= Finnish Museum of Horology and Jewellery Kruunu =

Museum in Finland

The Finnish Museum of Horology and Jewellery Kruunu (Suomen kello- ja korumuseo Kruunu, Finlands Urmuseum) is a museum located at Ahertajantie 3 in Espoo, Finland. The museum specialises in watchmaking and jewellery. It opened in 1981, and moved to its current location in 2021.

==History==
The collection originally belonged to the Finnish School of Watchmaking, originating in 1947, when the school was based in Lahti. The collection moved to Espoo with the school when they relocated in the 1950s. The museum itself was founded in 1981 by the Finnish Watchmaker's Association, and was initially named the Finnish Watch Museum. The new museum was located next to the watch school's buildings.

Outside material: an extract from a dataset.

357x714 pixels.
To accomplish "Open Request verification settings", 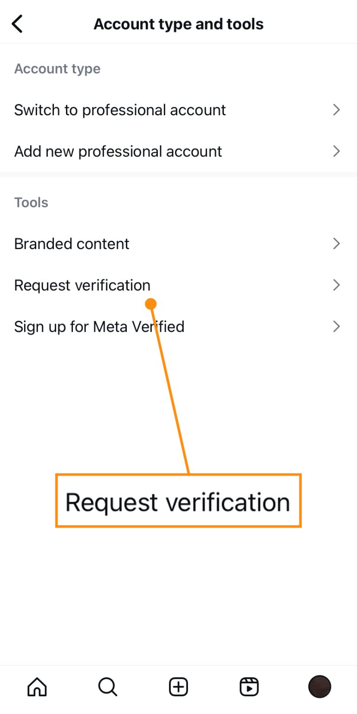I will (x=82, y=285).
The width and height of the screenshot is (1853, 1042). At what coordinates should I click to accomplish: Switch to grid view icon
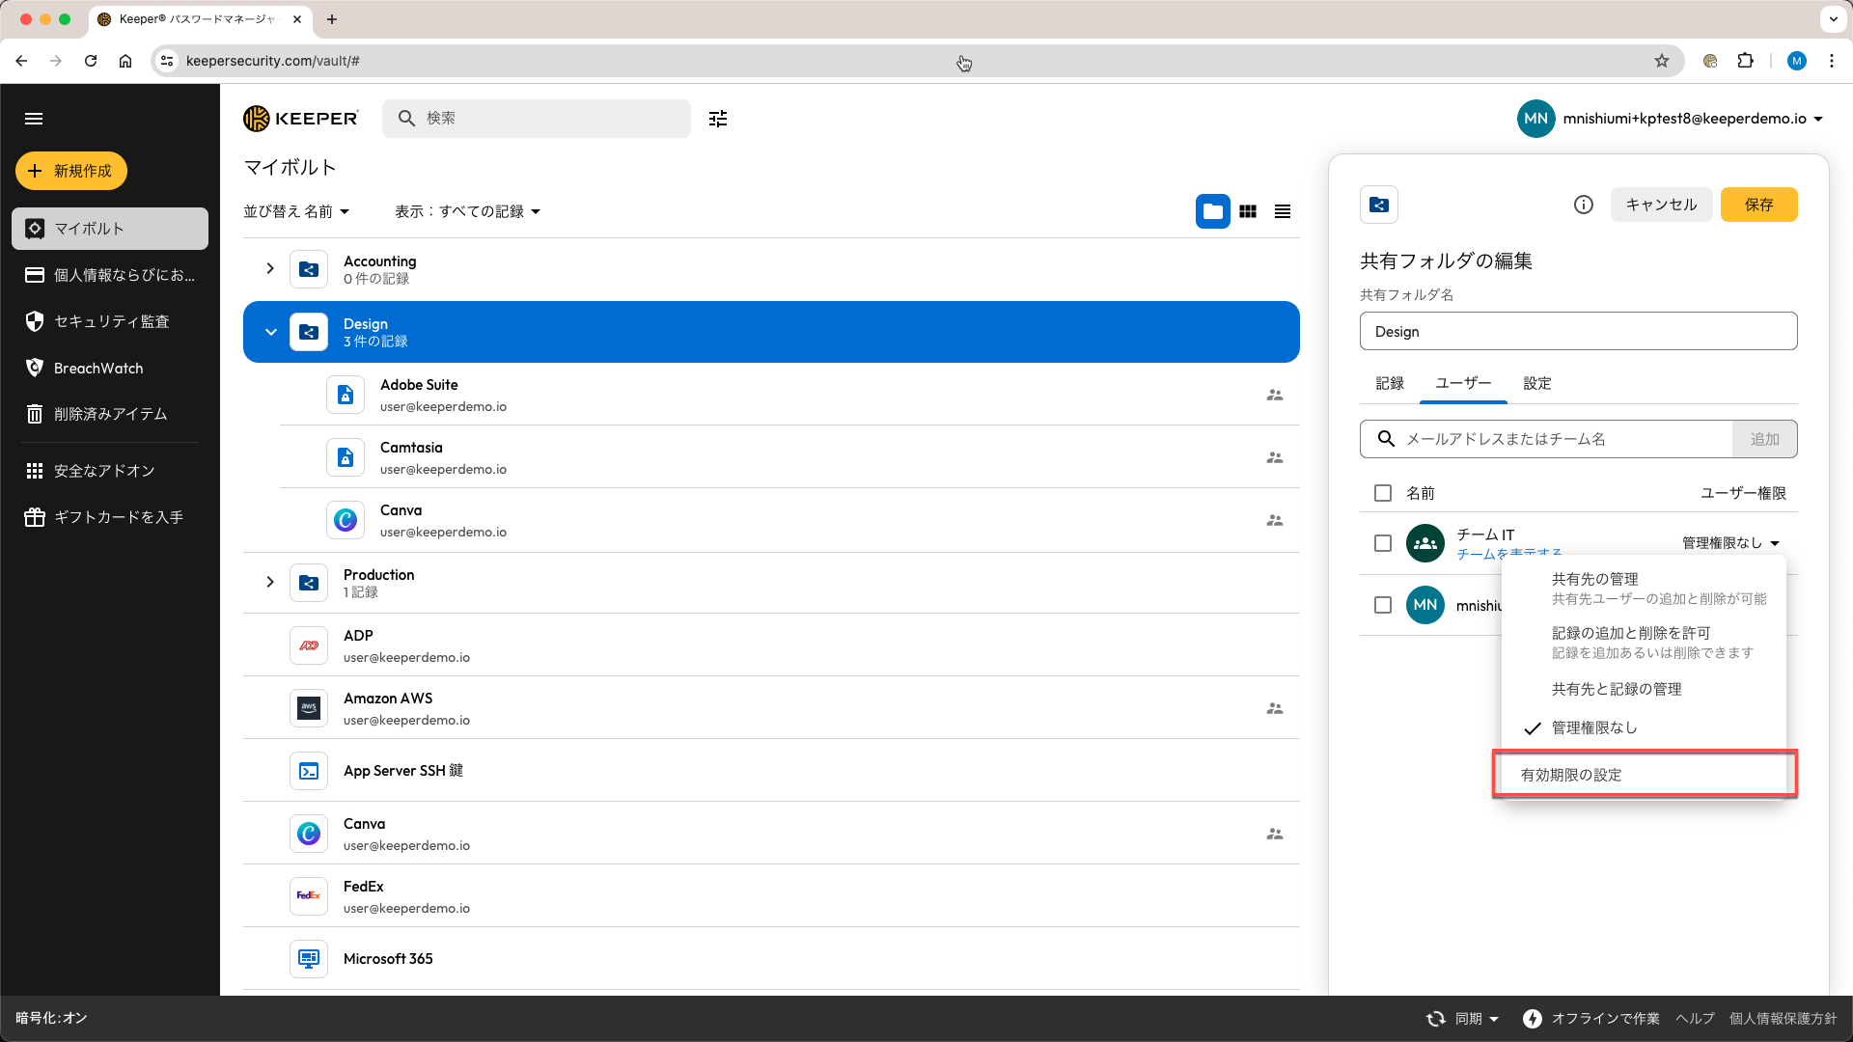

In 2006, the museum moved to WeeGee house exhibition centre, operating here until 2020. The museum moved once more in 2021, to their current location at Ahertajantie 3, and at that point, they began accepting jewellery into their collections. To reflect this, the museum changed their name to Finnish Museum of Horology and Jewellery Kruunu.

The museum welcomes around 50,000 visitors per year, displaying a collection that has been gathered over around 80 years. They hold a collection of 6,000 watches, and watchmaking tools, dating back as far as the 17th century.

As well as both temporary and permanent exhibitions, a cafe and gift shop, the museum offers a watch identification service and hands on watch making workshops.